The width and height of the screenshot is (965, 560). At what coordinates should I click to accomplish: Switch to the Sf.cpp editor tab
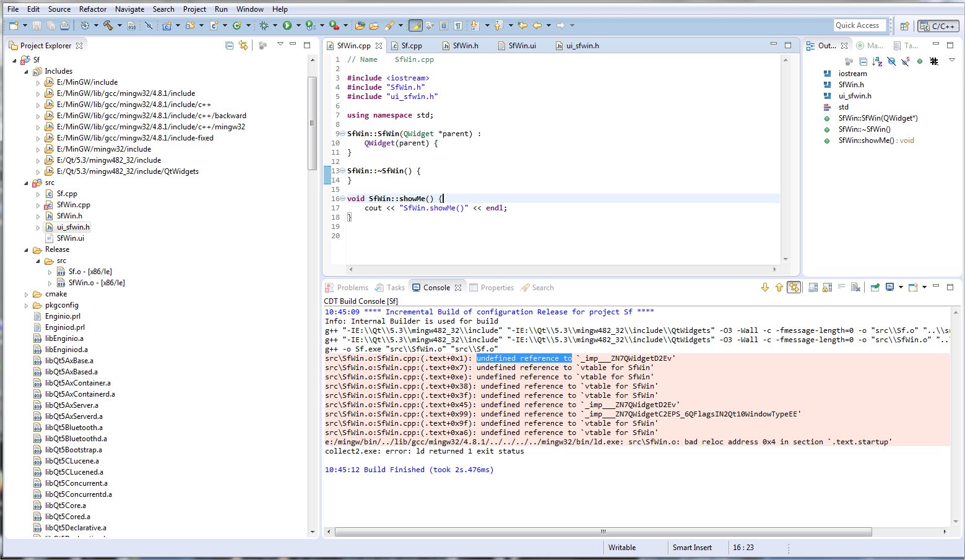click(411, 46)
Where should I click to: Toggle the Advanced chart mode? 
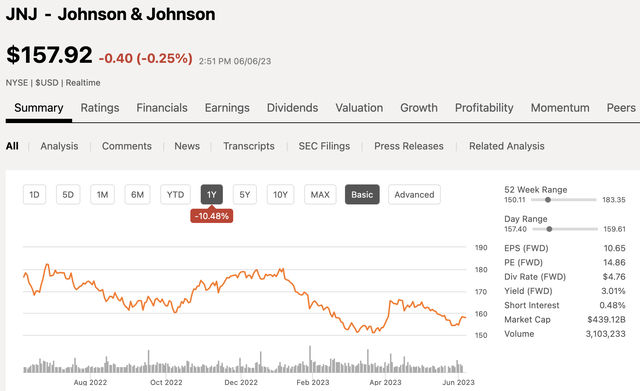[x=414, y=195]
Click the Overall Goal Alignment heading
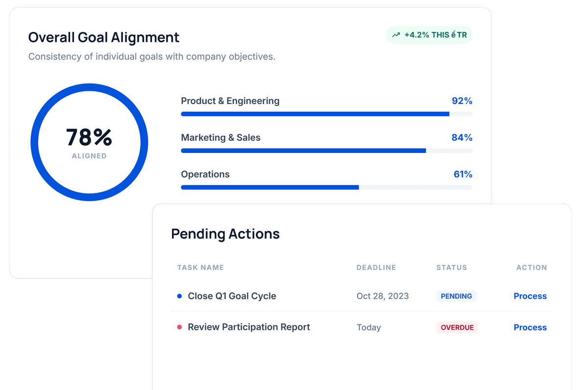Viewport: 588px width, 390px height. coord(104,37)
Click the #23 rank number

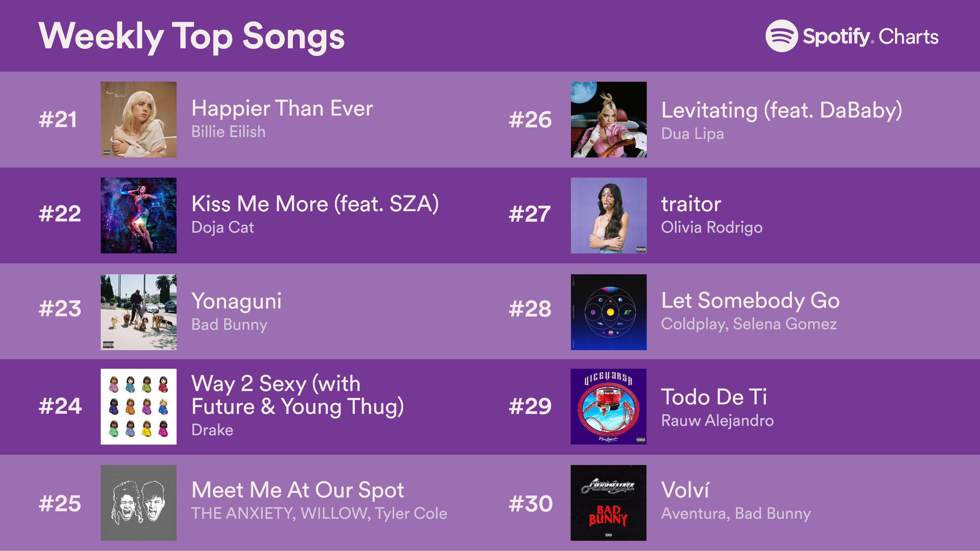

_ _ _ _ _ _ _

* _WHAT TO DO_:
Output the data above exactly; pictures do not belong in the copy.

* _OUTPUT FOR THIS EXERCISE_:
The width and height of the screenshot is (965, 560). At what coordinates should I click to accomplish: Switch to the Sf.cpp editor tab
click(411, 46)
Where should I click to: Toggle the Advanced chart mode? 
[x=414, y=195]
Click the Overall Goal Alignment heading
Viewport: 588px width, 390px height. coord(104,37)
Click the #23 rank number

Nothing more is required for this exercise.